Kota Madinah, adalah tempat yang sangat penting bagi penyebaran Islam di dunia. Sejarah kota Madinah atau Madinah Al Munawwarah, (juga Madinat Rasul Allah, Madīnah an-Nabī) merupakan kota utama di Arab Saudi. Madinah ialah kota yang ramai diziarahi atau dikunjungi oleh kaum Muslimin. Dikota ini berdiri Masjid Nabawi yang mempunyai keutamaan bagi umat muslim.
Dalam Hadits, Nabi Muhammad SAW bersabda bahwa : “Shalat di masjidku (Masjid Nabawi) memiliki pahala 1000x. Dan Shalat di Masjidil Haram (Mekkah) memiliki pahala 100000x”. Kota ini memiliki penduduk sekitar 600.000 jiwa. Bagi umat islam kota ini dianggap sebagai kota suci. Pada zaman Nabi Muhammad SAW, Madinah menjadi pusat dakwah, pengajaran dan pemerintahan Islam. Dari kota ini lah Islam berkembang ke seluruh Jazirah Arab, dan kemudian menyebar ke seluruh belahan dunia.
Sejarah singkat kota Madinah
Pada masa kekuasaan Usmaniyah Turki, ada sebuah jalur kereta api yang menghubungkan Madinah dengan Amman (Yordania) serta Damaskus (Syria). Ini adalah bagian dari jalur kereta api Istambul (Turki)-Haifa (Israel) yang terkenal dengan sebutan Hejaz Railway. Namun sekarang jalur ini sudah tidak ada dan stasiun kereta api Madinah telah menjadi Museum.
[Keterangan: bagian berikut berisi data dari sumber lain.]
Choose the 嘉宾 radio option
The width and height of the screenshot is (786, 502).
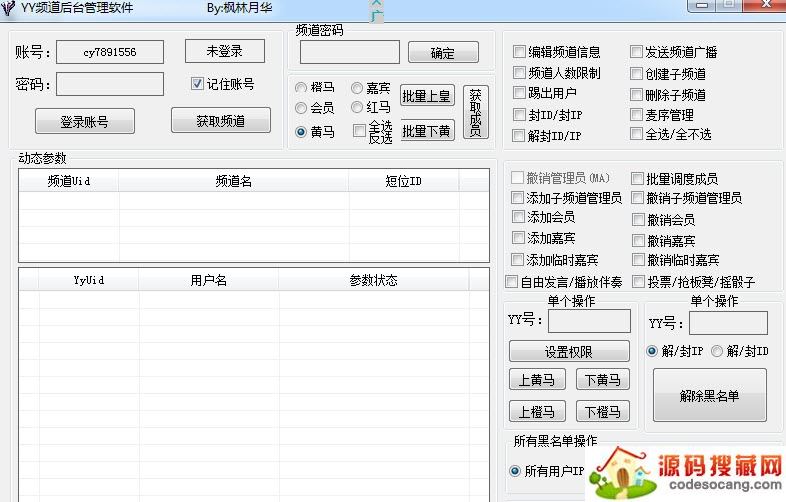357,88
Kota ini berjarak kurang lebih 600 km di sebelah Utara Kota Mekkah. Pada masa lalu dapat menghabiskan waktu cukup lama untuk mencapai Madinah (kurang lebih satu bulan) dengan menggunakan Unta. Sedangkan sekarang ini dapat ditempuh dalam waktu hanya 6 jam saja melalui jalan bebas hambatan yang dibangun oleh pemerintah Arab Saudi. Jalur ini dahulu digunakan untuk kelancaran pengangkutan jamaah haji. Saai ini selain menggunakan jalur darat, kota Madinah bisa juga diakses via jalur udara dengan bandara berskala internasional yang terutama digunakan pada musim haji bandara king Abdul Aziz di Jeddah. Dilihat secara geografis, kota ini relatif datar yang dikelilingi gunung dan bukit bukit serta beriklim gurun.
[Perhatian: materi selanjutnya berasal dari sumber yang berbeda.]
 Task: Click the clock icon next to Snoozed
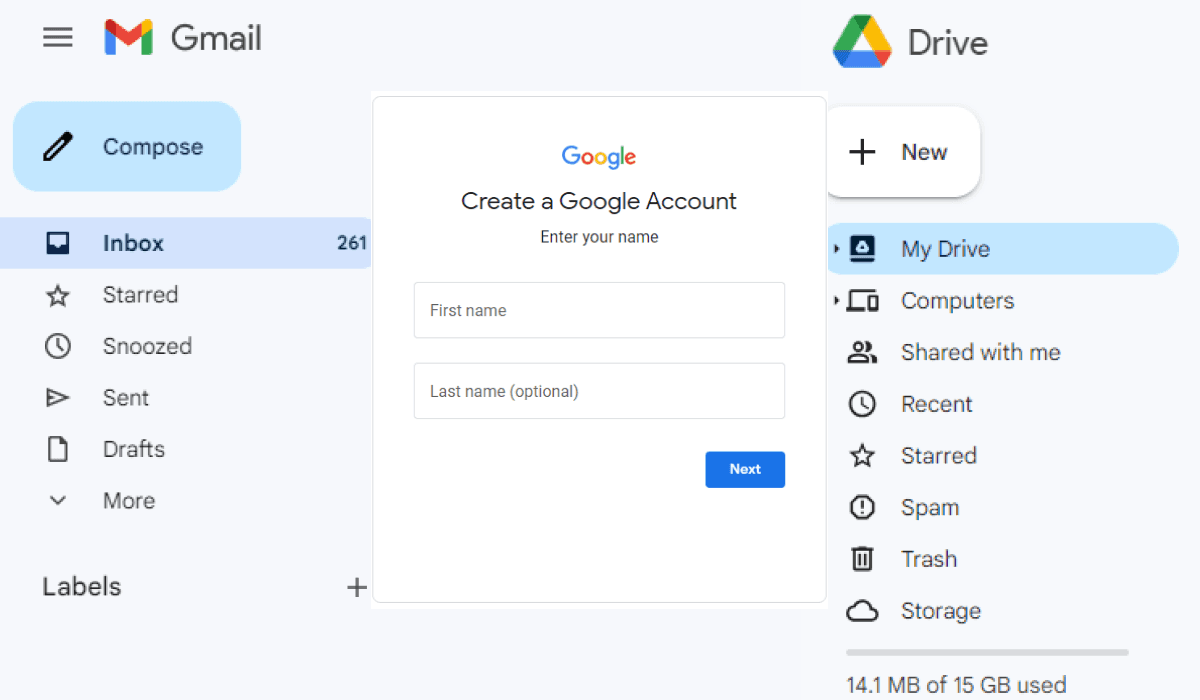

Nama Kota Sebelum Masuknya Islam
Kota Madinah pada masa sebelum perkembangan Islam dikenal dengan nama Yathrib. Kota Yathrib dahulu merupakan pusat perdagangan. Kemudian setelah Nabi Muhammad SAW hijrah dari Mekkah, kota ini diubah menjadi Madinah sebagai pusat perkembangan Islam hingga Nabi wafat dan dimakamkan di sana. Selanjutnya kota ini menjadi pusat para sahabat dan penerus Nabi Muhammad, hingga dikenal sebagai kota pusat khalifah. Ada tiga Khalifah yang memerintah dari kota ini yakni Abu Bakar, Umar bin Khattab dan Utsman bin Affan. Pada masa kepemimpinan Ali bin Abi Thalib pusat pemerintahan bergeser ke Kufah di Irak karena adanya gejolak politik akibat terbununya khalifah Utsman oleh kaum pemberontak.
Sejarah singkat kota madinah setelah kekuasaan beralih kepada bani Umayyah pusat pemerintahan dipindahkan ke Damaskus dan ketika pemerintahan berpindah kepada bani Abassiyah, pemerintahan dipindahkan lagi ke kota Baghdad. Pada masa Nabi Muhammad SAW, penduduk kota madinah adalah orang yang beragama Islam dan orang Yahudi yang dilindungi keberadaannya. Namun karena penghianatan yang dilakukan terhadap penduduk Madinah ketika perang Ahzab, maka kaum Yahudi diusir keluar Madinah. Kini Madinah bersama kota suci Mekkah dibawah pelayanan pemerintah kerajaan Arab Saudi yang merupakan pelayan kedua kota suci.